## Description of the task
In the listing below, start your output at the line with "Select the Task header cell" and end it after the line with "Task: Expand audio", copying every line exactly.

## Provided records
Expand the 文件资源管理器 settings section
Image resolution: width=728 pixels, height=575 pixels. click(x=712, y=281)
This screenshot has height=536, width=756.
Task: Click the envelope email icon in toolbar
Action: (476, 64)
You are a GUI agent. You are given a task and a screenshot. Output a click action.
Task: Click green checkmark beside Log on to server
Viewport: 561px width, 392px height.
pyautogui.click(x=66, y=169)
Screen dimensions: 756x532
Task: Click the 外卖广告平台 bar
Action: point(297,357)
---
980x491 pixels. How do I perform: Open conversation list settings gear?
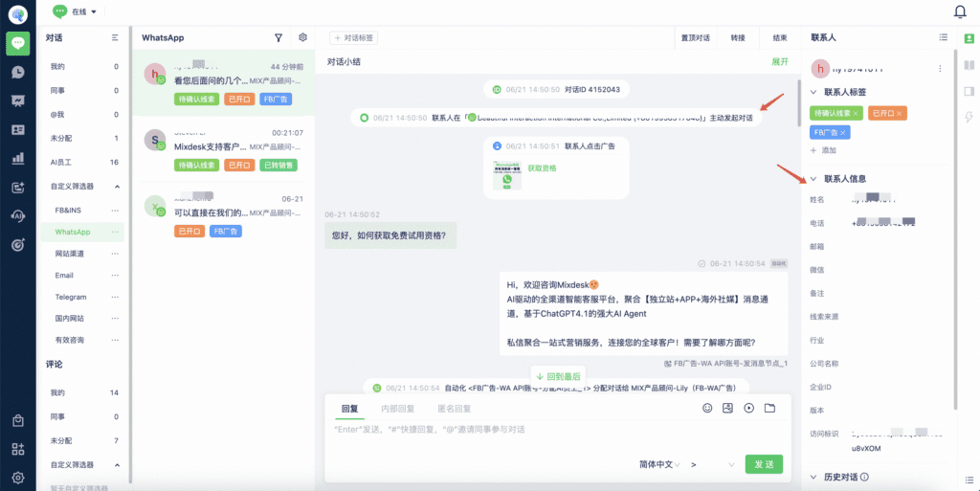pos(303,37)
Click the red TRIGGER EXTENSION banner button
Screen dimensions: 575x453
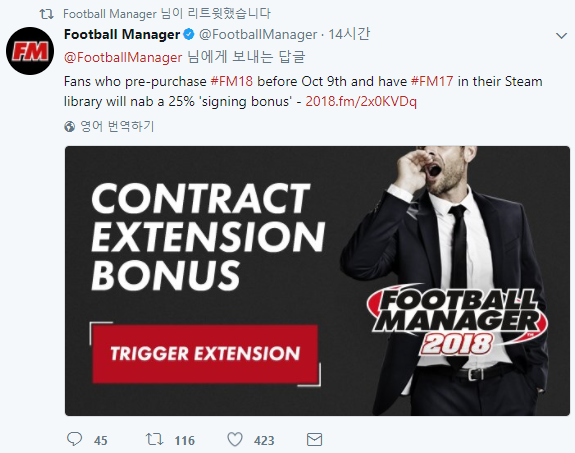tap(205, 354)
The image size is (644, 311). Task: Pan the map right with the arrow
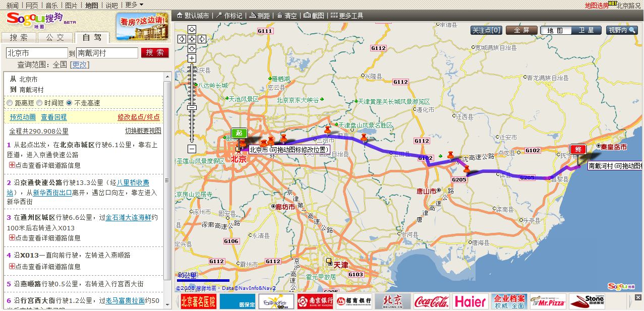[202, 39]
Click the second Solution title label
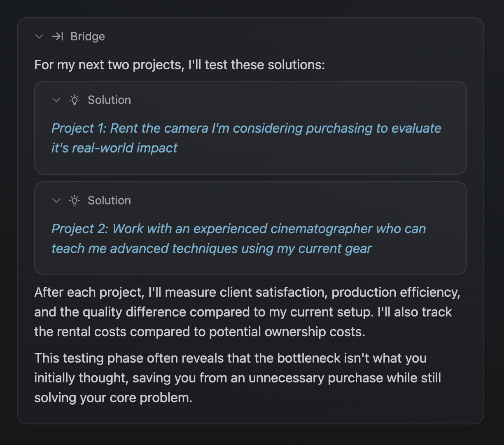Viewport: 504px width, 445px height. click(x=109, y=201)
==
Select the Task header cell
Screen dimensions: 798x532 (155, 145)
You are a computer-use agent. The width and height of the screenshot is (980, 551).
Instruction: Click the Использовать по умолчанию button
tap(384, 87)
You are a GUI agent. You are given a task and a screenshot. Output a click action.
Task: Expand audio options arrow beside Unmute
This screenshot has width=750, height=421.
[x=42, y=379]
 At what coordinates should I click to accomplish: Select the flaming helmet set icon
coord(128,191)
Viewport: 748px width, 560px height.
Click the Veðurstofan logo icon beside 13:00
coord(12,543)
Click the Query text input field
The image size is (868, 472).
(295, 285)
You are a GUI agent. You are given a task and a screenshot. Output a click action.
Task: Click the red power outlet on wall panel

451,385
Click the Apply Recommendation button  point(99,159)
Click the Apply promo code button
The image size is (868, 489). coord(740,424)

## Result of this task
Select the Task header cell
Screen dimensions: 798x532 (155, 145)
You are a computer-use agent. The width and height of the screenshot is (980, 551).
Instruction: Click the Использовать по умолчанию button
tap(384, 87)
You are a GUI agent. You are given a task and a screenshot. Output a click action.
Task: Expand audio options arrow beside Unmute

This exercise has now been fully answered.